Information Age: News, analysis & insight for IT & business leaders

Author and consultant Ian Mann explains how he got the better of a SaaS provider's security precautions by outsmarting its customer support agents

When IT professionals talk about the security of could computing, they usually refer to the vulnerability of a given system to hacking or malware infection. But cloud services are run by human beings, and as such they are as susceptible to the powers of persuasion as any business.

Ian Mann, a security consultant for ECSC and author of Hacking the Human, was recently hired by a software-as-a-service provider to see if he could penetrate its system. He chose to do this by exploiting the customer support helpline to gain administrator access to the SaaS system.

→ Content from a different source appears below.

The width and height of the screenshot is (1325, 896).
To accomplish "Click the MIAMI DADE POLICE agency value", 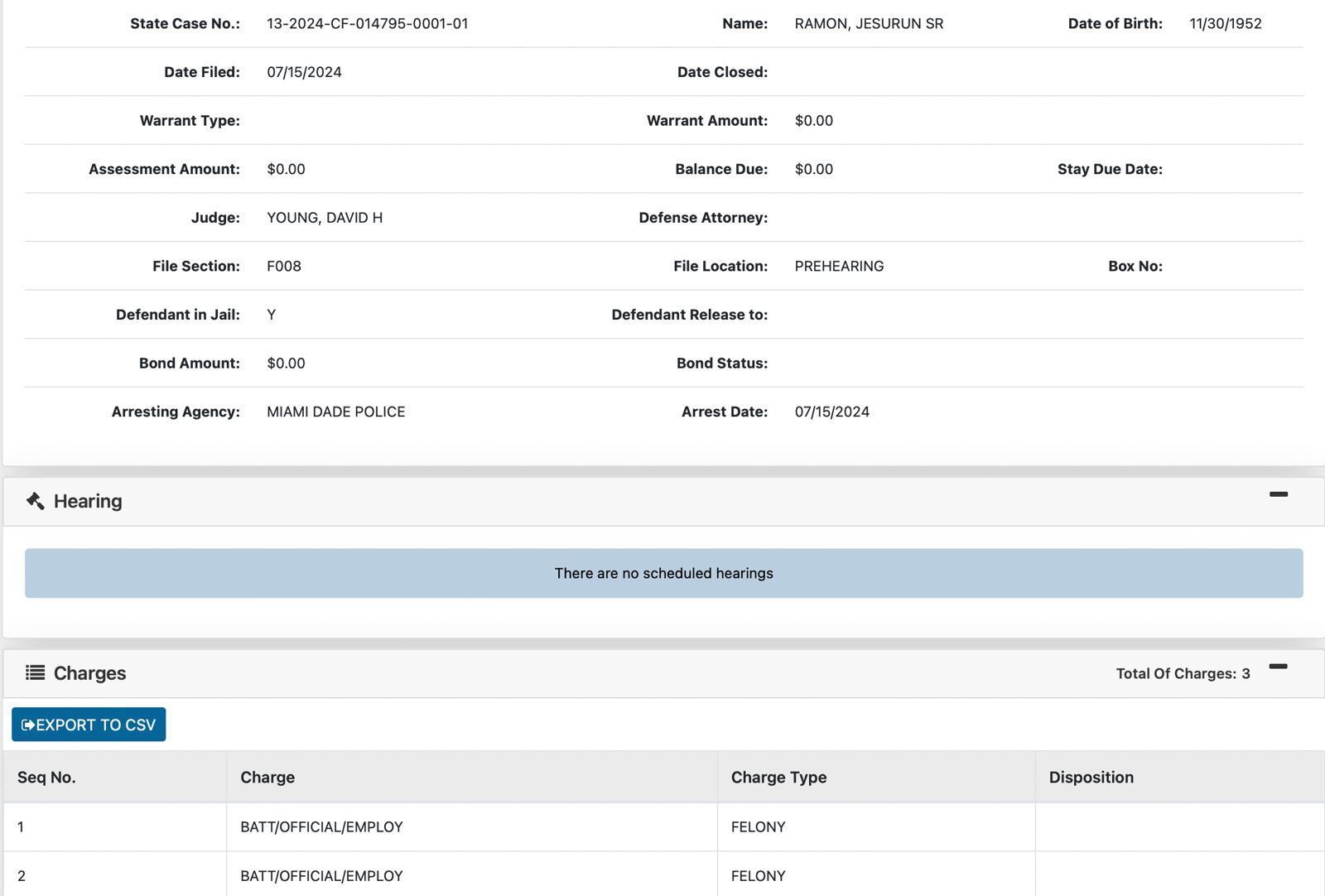I will pyautogui.click(x=335, y=412).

Pretending to be a senior employee at one of the SaaS provider’s customers, Mann timed numerous calls to the helpline to ensure that he would get a different customer support agent every time. His strategy was to persuade each successive agent to give him more and more information about how to access the system, on the basis that each one would assume he must be legitimate given that he had got that far.

The technique worked, Mann says. “At no point did I authenticate at all. Once I got to a certain point, the customer service people just assumed that I must have authenticated to get that far.”

What this proves, he says, is that strict security procedures are in fact less secure than flexible controls. “From a social engineering perspective, strict security protocols are not as good as flexible ones – once you’ve broken them they are defenceless.”

So if human agents are a weak point, does that mean that cloud services that offer less human IT support are more secure? Not necessarily, says Mann, because if the volume of customer support calls is low, then the security procedures that call centre operatives must follow are likely to be simplistic and therefore easily exploited.